3 ways to make homemade kefir
Homemade kefir - choose your method!
Perform the experiment only under adult supervision.
- 3L milk;
- kefir starter culture;
- 3 tsp sour cream;
- 50 mL store-bought kefir;
- 1L glass bottles;
- rubber band;
Pour 3L milk into a pot and bring to a boil. This eliminates unnecessary bacteria. Let cool to room temperature and divide into three clean 1L glass bottles. Add the components that turn milk into kefir: add store-bought starter culture to the first bottle, 3 tsp sour cream to the second bottle, and 50mL store-bought kefir to the third bottle. Mix thoroughly and cover each bottle with gauze. Leave the bottles in a cool, dark place for 12 hours. Your delicious, homemade kefir is ready!
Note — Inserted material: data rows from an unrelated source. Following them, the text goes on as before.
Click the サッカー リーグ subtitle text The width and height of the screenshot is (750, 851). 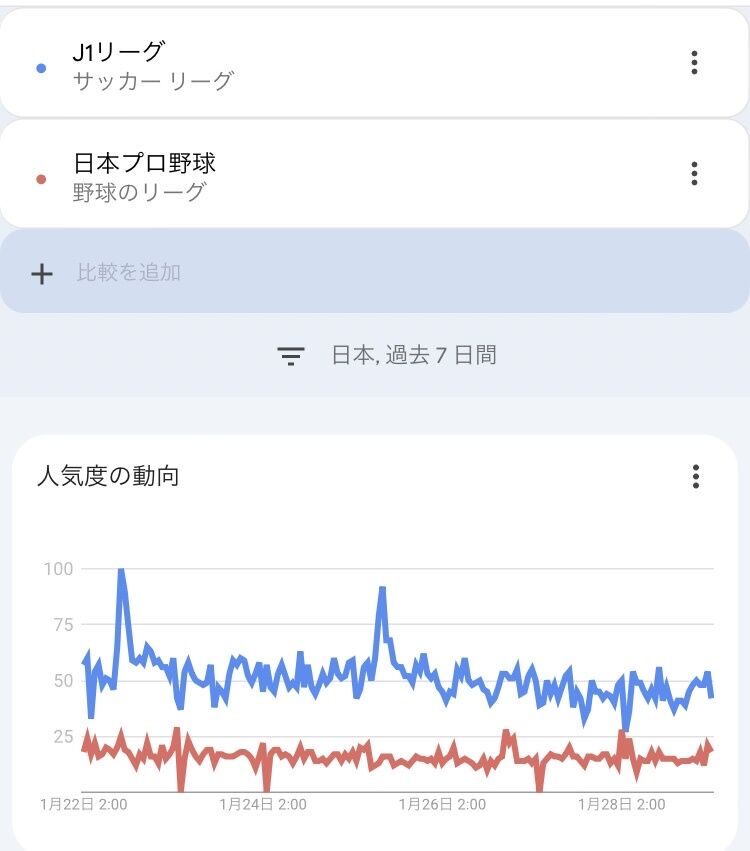pos(154,81)
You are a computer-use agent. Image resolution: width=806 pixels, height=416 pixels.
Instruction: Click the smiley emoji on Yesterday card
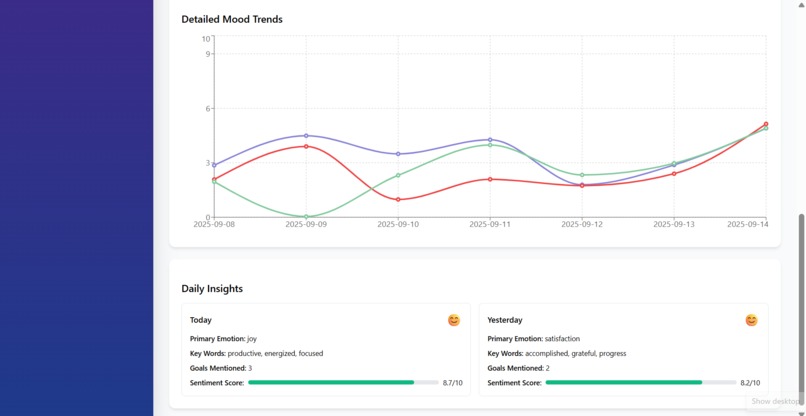[x=751, y=320]
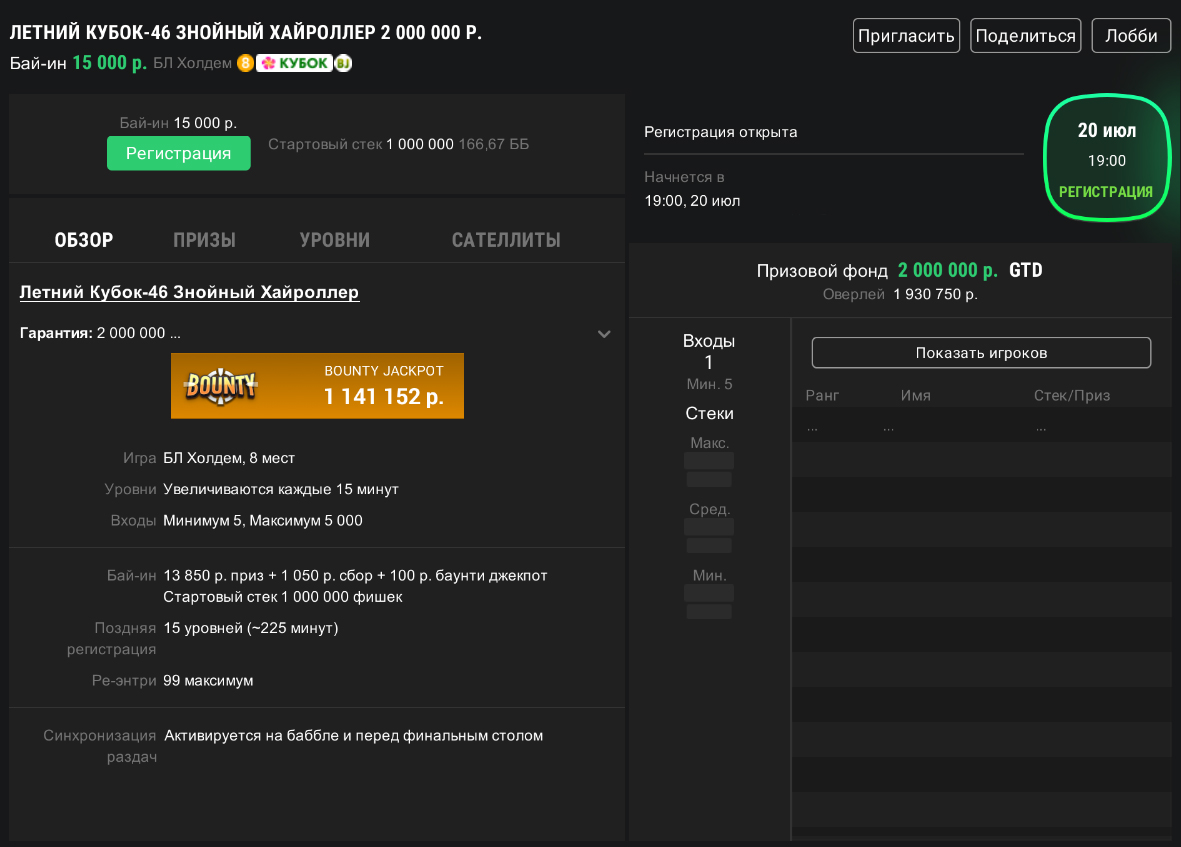
Task: Click the Bounty logo in jackpot banner
Action: click(x=221, y=385)

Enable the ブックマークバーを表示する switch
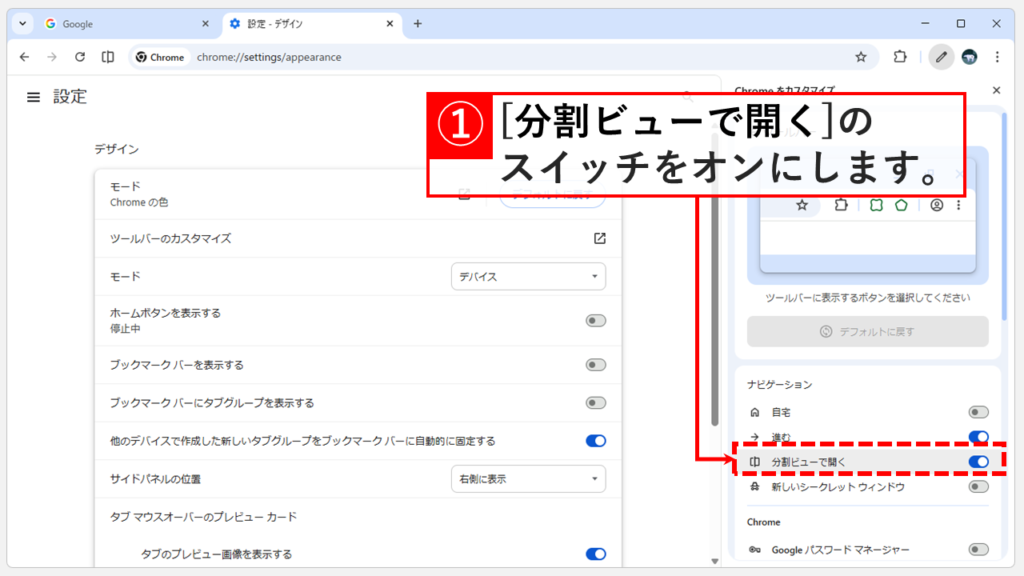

Kefir is a popular fermented milk product obtained via acidic and alcoholic fermentation. It’s usually made by adding a symbiotic culture of milk bacteria and yeast to milk in order to convert lactose, or milk sugar, into lactic acid and complete the fermentation process. Lactose is a disaccharide found in milk consisting of glucose and galactose fragments. Under the influence of lactic acid bacteria, lactose is mostly oxidized to lactic acid. The latter is partially broken down to propionic acid by propionibacteria, which are also present in the mixture. Many other substances form during fermentation that contribute to the unique taste of kefir, such as pyruvic acid, acetoin, and amino acids. Some ethanol and carbon dioxide form during fermentation as well. The milk’s acidity increases and its proteins coagulate, and the milk turns into kefir! Like milk, kefir contains some calcium Ca, B vitamins, and considerable quantities of select other vitamins. We can consider the homemade kefir we obtained not only a great base for smoothies and salad dressing but a fine source of nutrition as well.